5.0 out of 5 starsThe thin rope of hope

Reviewed in Germany on May 2, 2008

One of the most brutal episodes in the history of the earth, in which one million men, women and children were killed and ten million were driven from their homes and their belongings were robbed, was the division of British India in 1947, which resulted in the newly formed state of Pakistan emerged.
The author processed his personal experiences in the novel "Der Zug nach Pakistan", published in India in 1956 and now for the first time in German.

In it, Khushwant Singh recreates the human drama of this fateful summer, the drawing of the bloody dividing line in northwest India, in a small village and its poor inhabitants. Mano Majra is located directly on the Delhi to Lahore railway line. The trains determine the rhythm of life of its residents, mainly Sikh farmers and their Muslim tenants. Religious affiliation does not (yet) play a role for them. No matter if Hindu, Sikh or Muslim, they live carefree and untouched by the more and more spreading violence, their complacent, cooperative and meager lifestyle, which despite everything covers their daily needs.

But when the flood of refugees and the horrific bloodshed also arrive here, the common men and women are surprised, overwhelmed and torn inside. The hitherto peaceful village is being transformed into a battlefield of conflicting loyalties that no one can control. Here, too, the ordered human "cleansing" begins and the Sikhs cannot avoid separating themselves from "their Muslims", their friends. Ultimately, they are even willing to take up arms against their own relatives. Only one man, the village thief Jagga, stands up against senseless slaughter in an act of rescue at the cost of his life.

Khushwant Singh sketches his figures with a sure and steady hand.
On more than two hundred pages he outlines a whole ensemble of the most varied of individual fates, all of which, however, have a more or less unifying antagonist: there is the powerful justice of the peace and police chief of the administrative district Hukum Chand, a melancholy but practical-thinking realist and his favorite the sub-inspector of the police, the village roughneck Jaggat Singh "Jagga", who secretly meets the daughter of the Muslim village mullah, or the western educated visitor with the ambiguous name Iqbal (ambiguous because this does not reveal his religion).

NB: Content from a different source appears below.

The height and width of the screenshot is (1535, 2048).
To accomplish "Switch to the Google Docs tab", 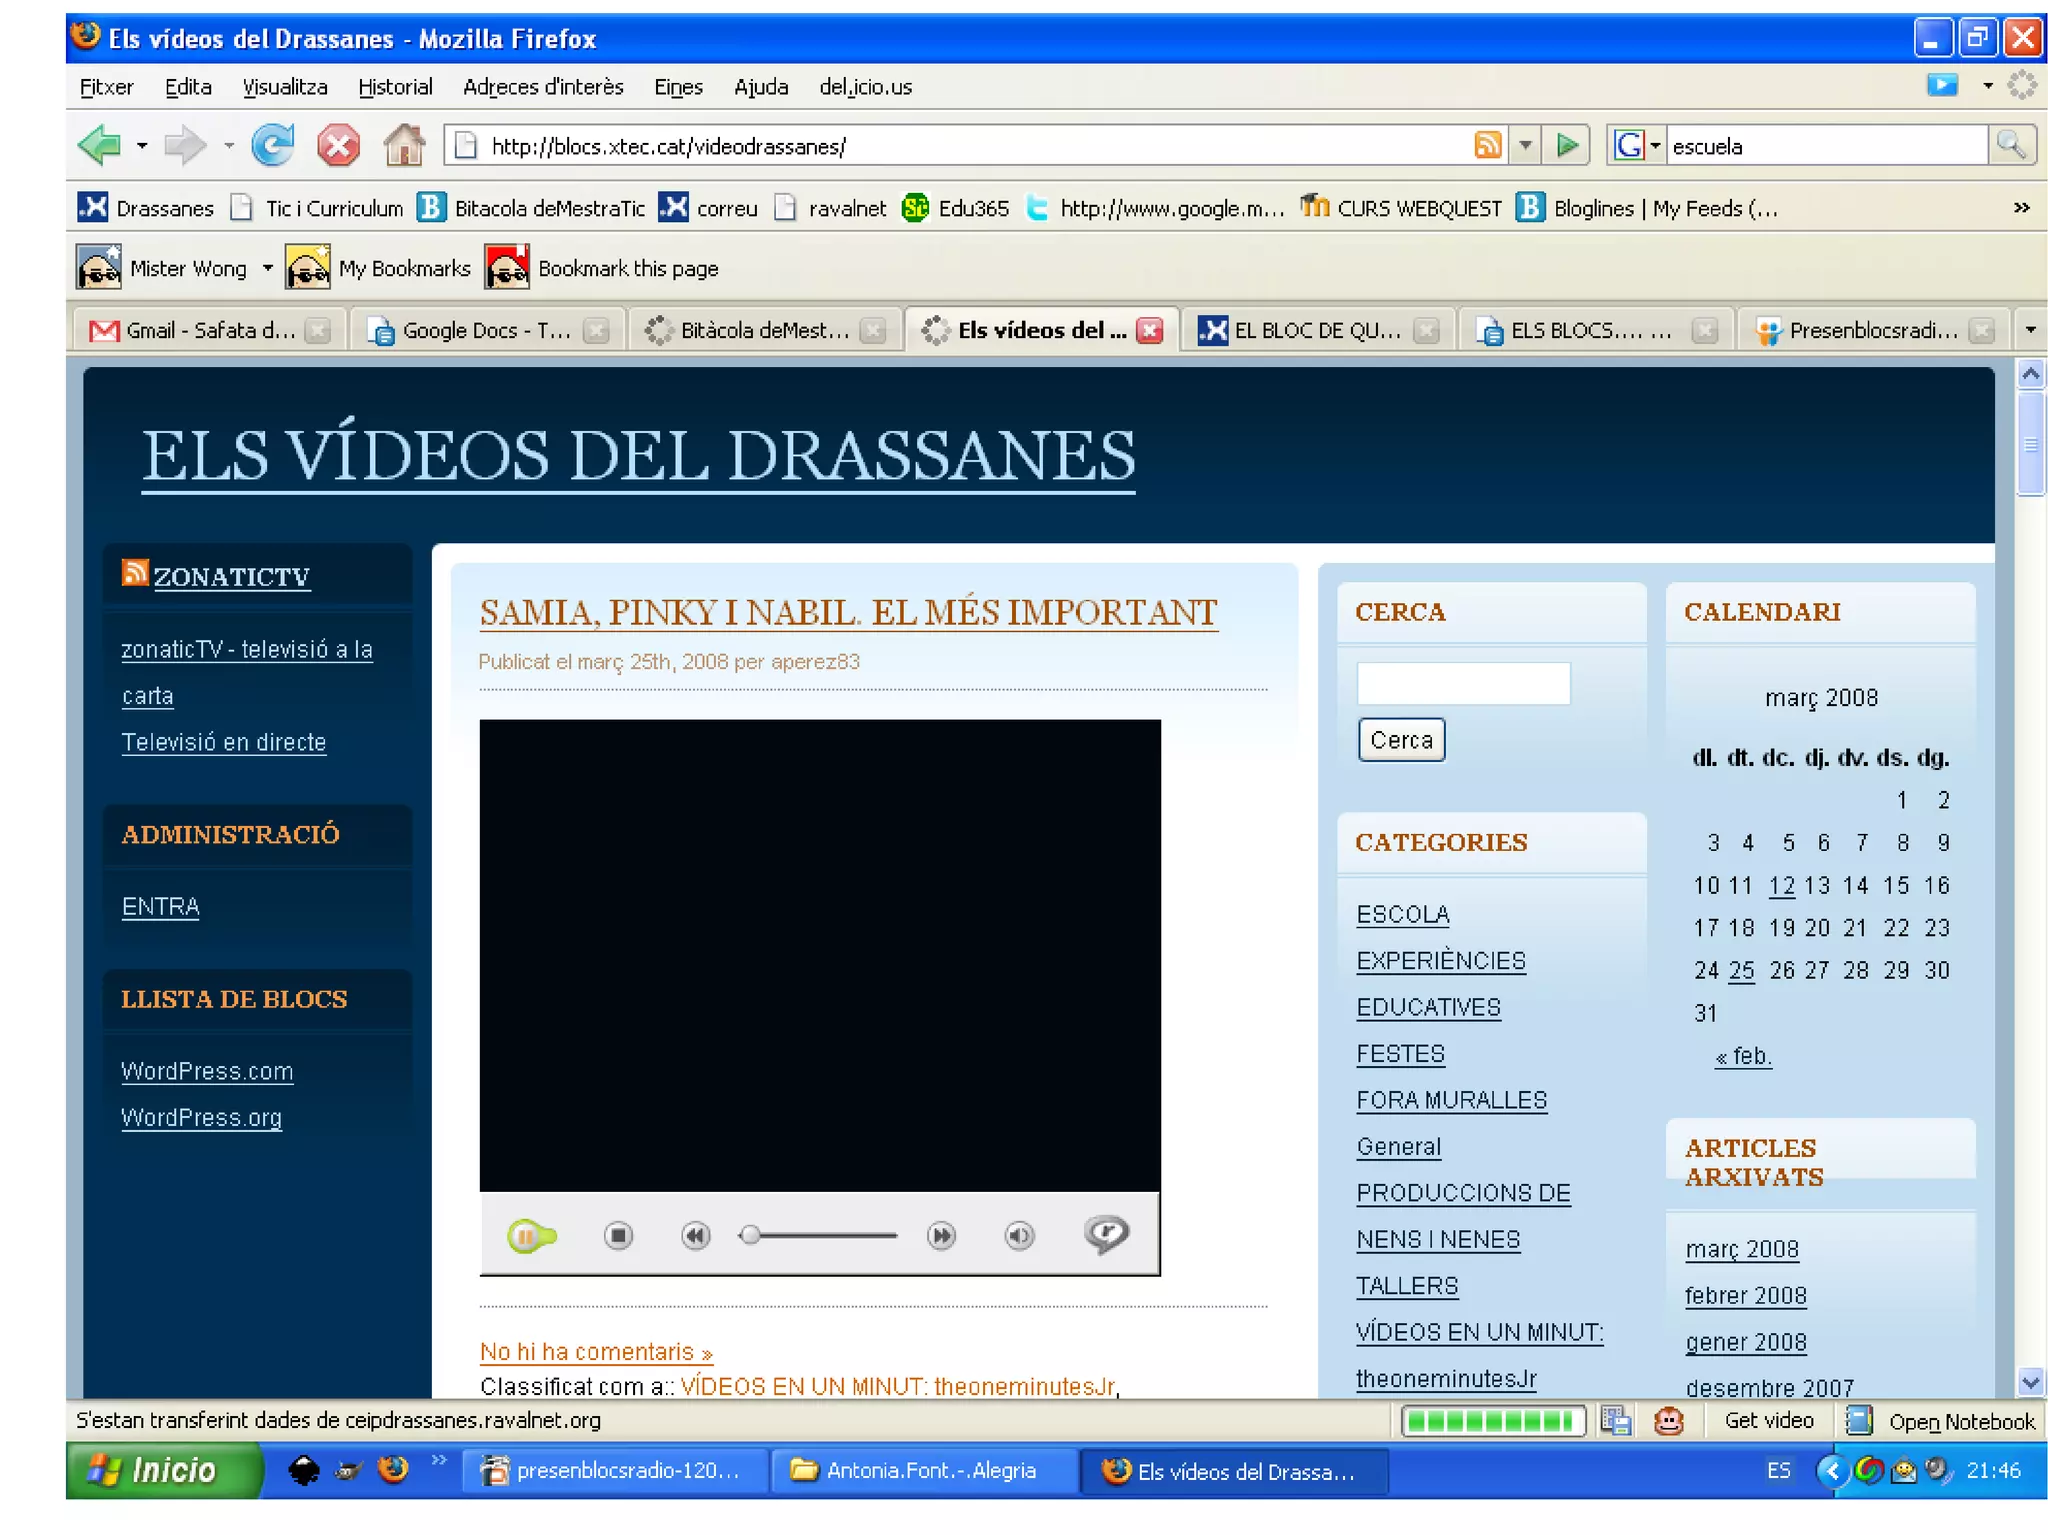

The author's keen eye for details and his love for ordinary people run through his entire novel. Through his detailed and sensitive description of the characters, their way of life and their family relationships, the reader gains a deep insight into India's inglorious past, but also an understanding of social, cultural and political "idiosyncrasies" at that time.
Singh does a great job of showing the human dimension of division. Above all, his lovingly drawn protagonists contribute to this, with whom the reader can identify immediately and take them to his heart.

Conclusion:
Truth and fiction collide with breathtaking effects on the "Train to Pakistan". Through the episodes of his fictional characters, Khushwant Singh tells the trauma and tragedy of the division of British India; Stories that he, his family and friends have experienced or seen themselves.